Ricordo il cenone di capodanno e quella bottiglia di spumante aperta insieme, con il tappo che rimbalzò nel suo bicchiere. Pensavo che fosse un segno benaugurante.
Una volta andai con lui a Rionero a fare la Radioterapia.
Anche in quelle occasioni provavamo a scherzare.
Mi spacciai come suo fratello per poter entrare con lui, la cosa lo divertiva.
Ma era stato un momento, perché i dolori, lo stress, la paura di non farcela cominciavano a farsi sentire.
In quelle situazioni si può perdere anche la testa.
Noi tutti non davamo peso al fatto che alcuni valori non risalivano, e pensavamo che il suo preoccuparsi fosse eccessivo.
Oggi possiamo dire che ebbe ragione lui.
Perché per colpa di quei maledetti valori, non ha potuto rispettare la tabella di marcia delle sedute di radioterapia e di conseguenza, le chemio che ha dovuto fare dopo erano di maggiore intensità.

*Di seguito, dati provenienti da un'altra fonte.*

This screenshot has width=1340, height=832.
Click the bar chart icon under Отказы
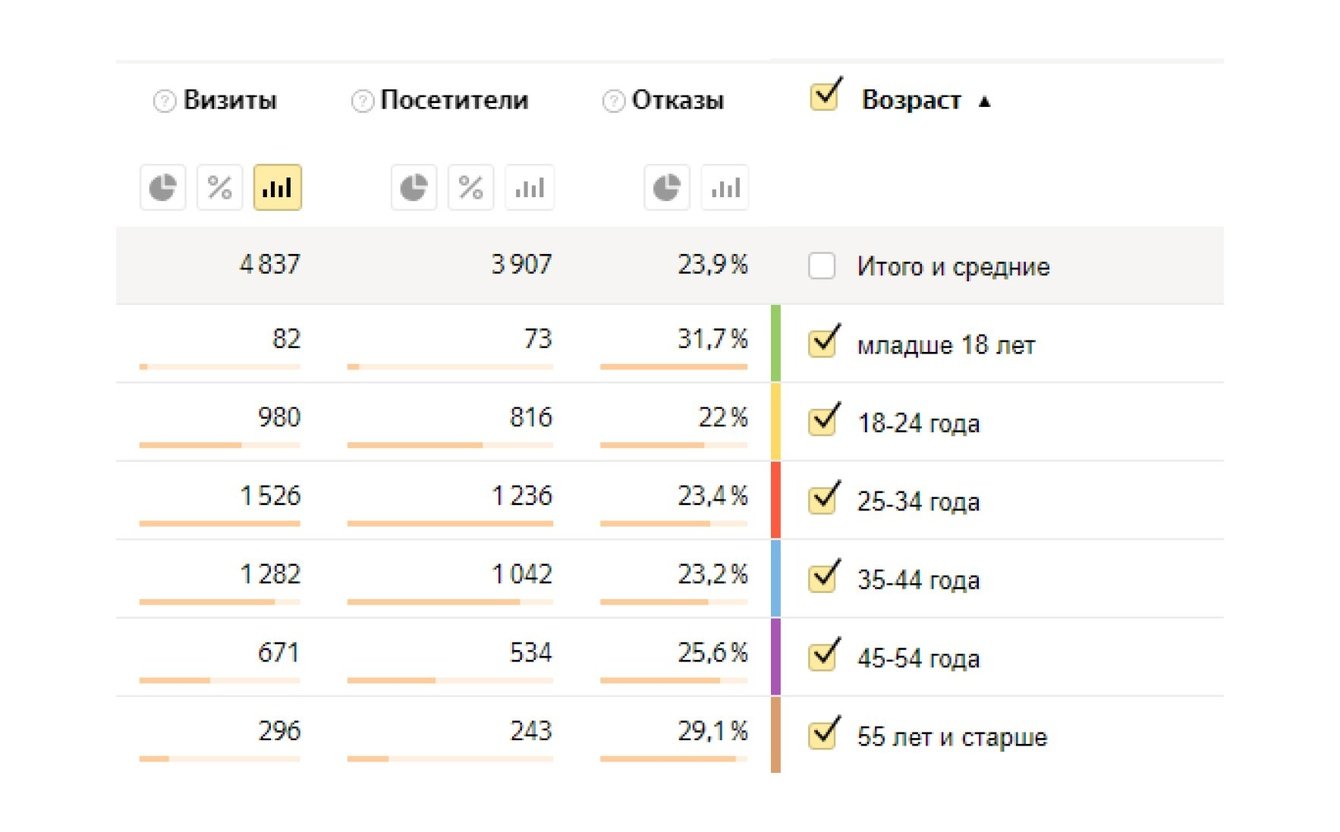(724, 188)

Infatti le chemio lo hanno parecchio debilitato.
Nel frattempo anche i miei controlli non andavano bene e fui costretto a ripartire.
Ci salutammo con la promessa di rivederci e di essere forti.
Poi ci furono le complicazioni e la rianimazione.
Eravamo lontani ed erano momenti delicati.
Dalla rianimazione non potendo parlare volle una lavagnetta e scrisse che dovevano dirmi di non preoccuparmi per lui.
Lui si preoccupava per gli altri.
Era un generoso.
Anche per i suoi amici. Voleva aspettare di stare meglio per vederli per non dargli dispiaceri.
Riuscì a superare anche la rianimazione.
Non appena rientrai ci vedemmo e sembrava che il peggio fosse alle spalle.
Ad un concerto a Marconia con il gruppo musicale in cui suono gli dedicammo una canzone.
La canzone è Generale di De Gregori.
Mi piaceva, perché il testo parla della guerra finita, che si torna a casa.
Era il miglior augurio che potessi fargli.
Poi ci siamo visti qualche giorno fa.
Passai l’ultimo pomeriggio con lui e me ne andai sereno.
Si parlava di riabilitazione, e magari anche di passare la pasqua a casa.
Alla fine pensavo e mi illudevo che tutto si potesse risolvere.
Invece non è andata così.
Diverse volte ho visto negli occhi di Francesco la paura di non farcela.
Quella paura che veniva alleviata dall’onnipresenza di Maria e di Antonietta, che non lo lasciavano mai solo, neanche la notte.
Non credo che Gianluca o Antonietta si offendano se dico di essere qui per salutare un fratello.
Appena appresa la notizia della sua scomparsa ho iniziato a vagare per poi ritrovarmi alla processione del venerdì santo.
Pensavo al dolore della madonna, e penso che non sia più grande di quello che prova oggi Maria la mamma di Francesco.
La sofferenza è stata di Francesco, ma anche della sua famiglia.
Non gli è mai mancato l’affetto, i sorrisi e il calore di una famiglia unita dignitosa, composta, e piena d’amore, dai genitori ai fratelli, dai nipotini agli zii e ai nonni.
Francesco era una persona semplice, sensibile, umile, mite, educata e generosa.
Ha affrontato qualcosa di più grande di lui.
Ha passato momenti terribili.
Porterò Francesco nel cuore.
E sono sicuro che lo farete anche voi.
Con queste righe ho voluto dar voce a Francesco, che se ne è andato troppo presto.
So che molti, soprattutto gli amici, sono arrabbiati per come sono andate le cose e forse se la prendono anche con la divina provvidenza.
Il mio invito per loro, come per me è a pregare, a non inaridirsi, e a dare una direzione alla loro vita, a non scoraggiarsi, e a provarci sempre e di rispondere sempre, come dice il Papa, al male col bene proprio come ha fatto Francesco.